## Records
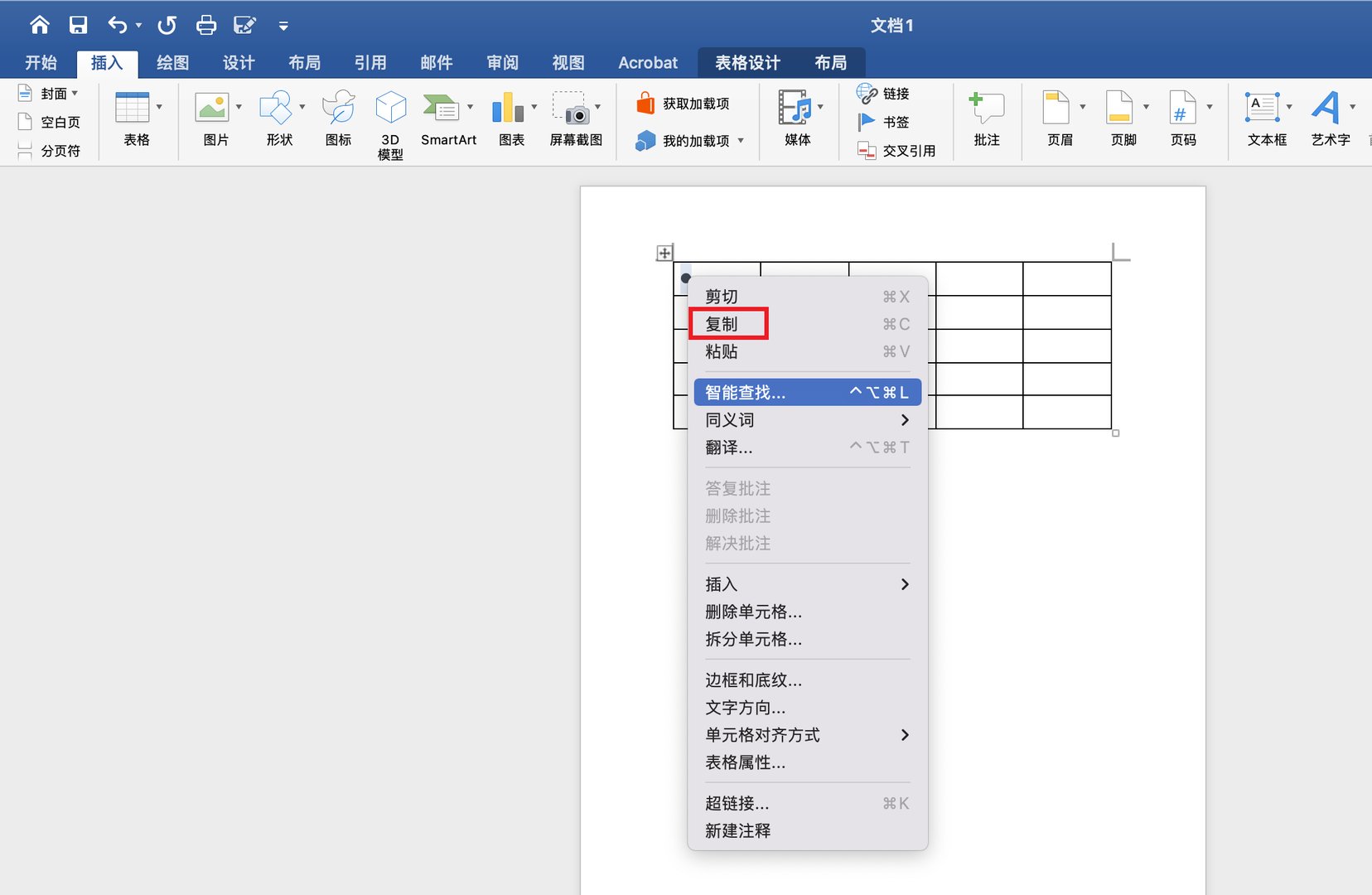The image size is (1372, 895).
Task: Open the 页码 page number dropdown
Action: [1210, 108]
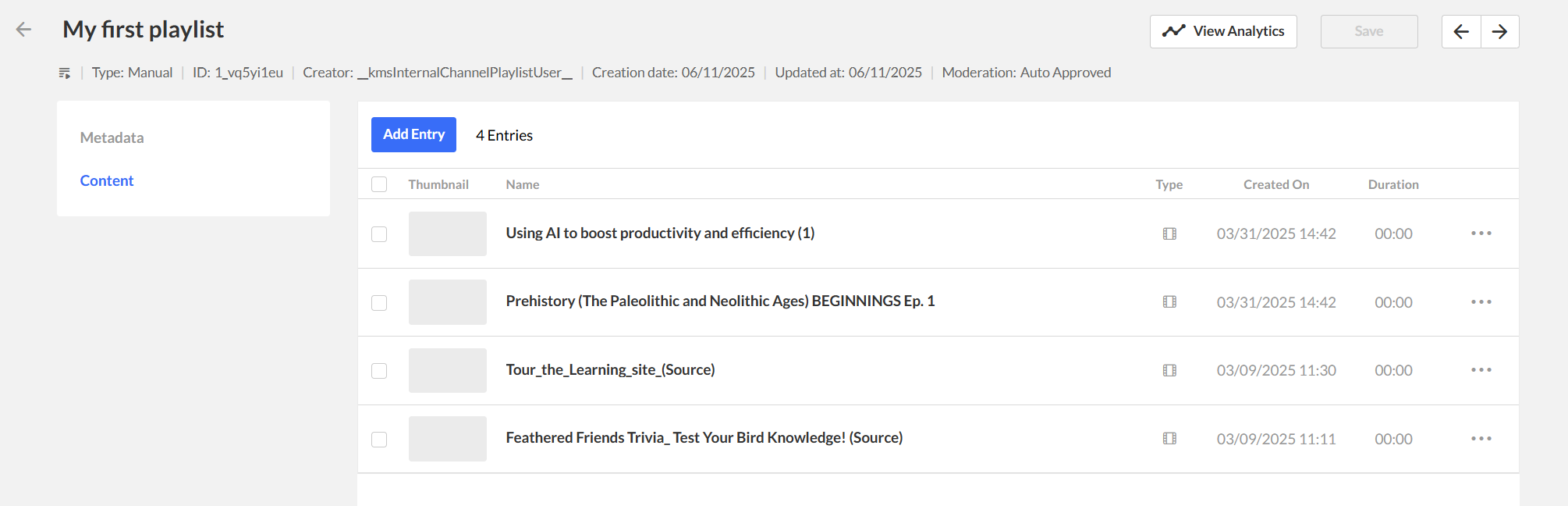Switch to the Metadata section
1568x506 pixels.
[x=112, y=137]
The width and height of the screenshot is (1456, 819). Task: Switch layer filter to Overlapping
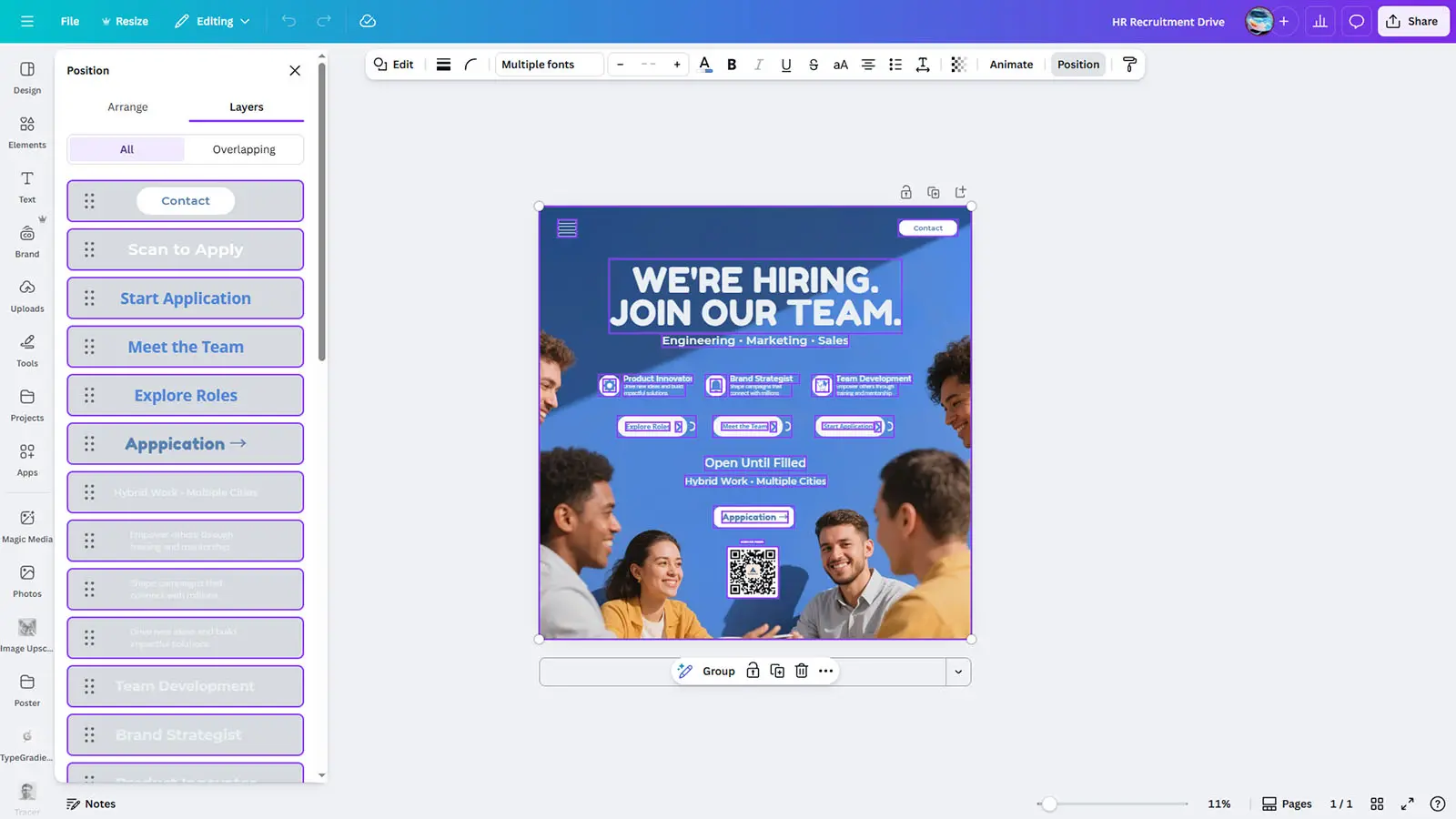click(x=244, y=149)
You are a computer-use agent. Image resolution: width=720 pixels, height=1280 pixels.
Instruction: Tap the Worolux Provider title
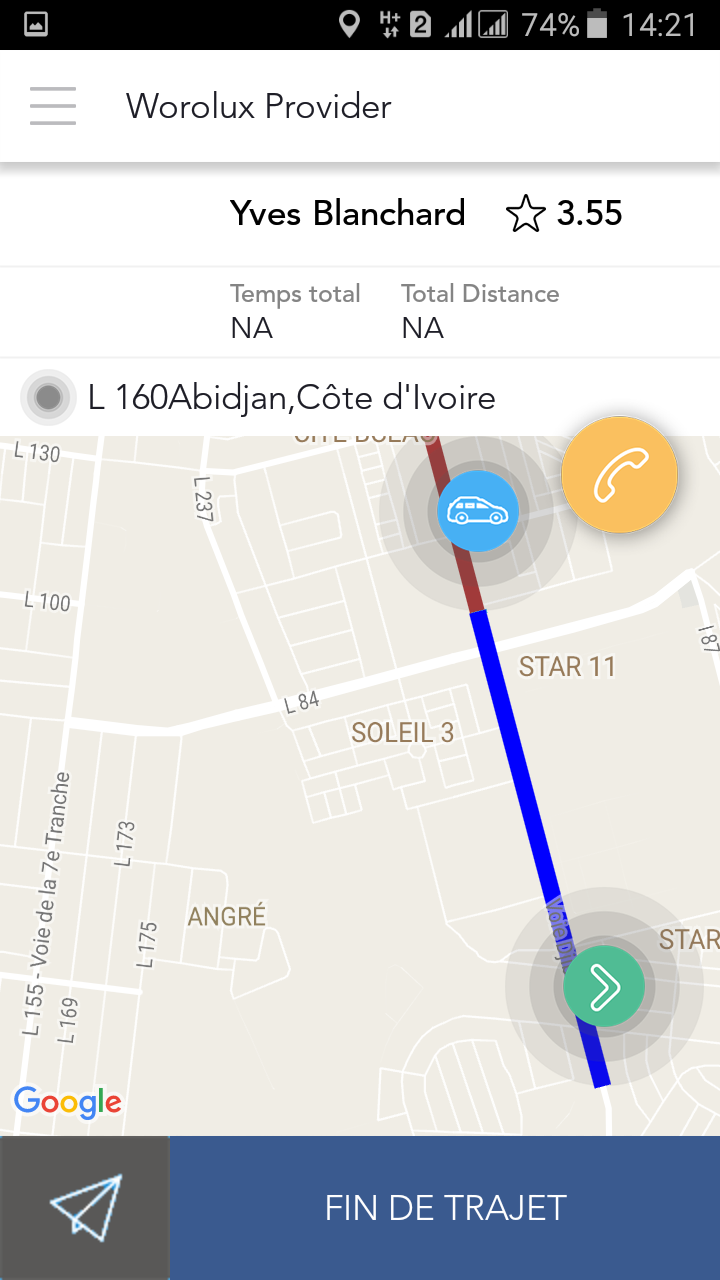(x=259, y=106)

## WORK TO DO
Reproduce all of the data above, substituting "capture" for every occurrence of "screenshot" and leaving everything else unchanged. Leave the pictures out of the answer.

## THE RESULT
The image size is (1372, 895).
Task: Open the 页码 page number dropdown
Action: [1210, 108]
Switch to the Metadata section
1568x506 pixels.
[x=112, y=137]
The width and height of the capture is (1456, 819). Task: Switch layer filter to Overlapping
click(x=244, y=149)
You are a computer-use agent. Image resolution: width=720 pixels, height=1280 pixels.
Instruction: Tap the Worolux Provider title
(x=259, y=106)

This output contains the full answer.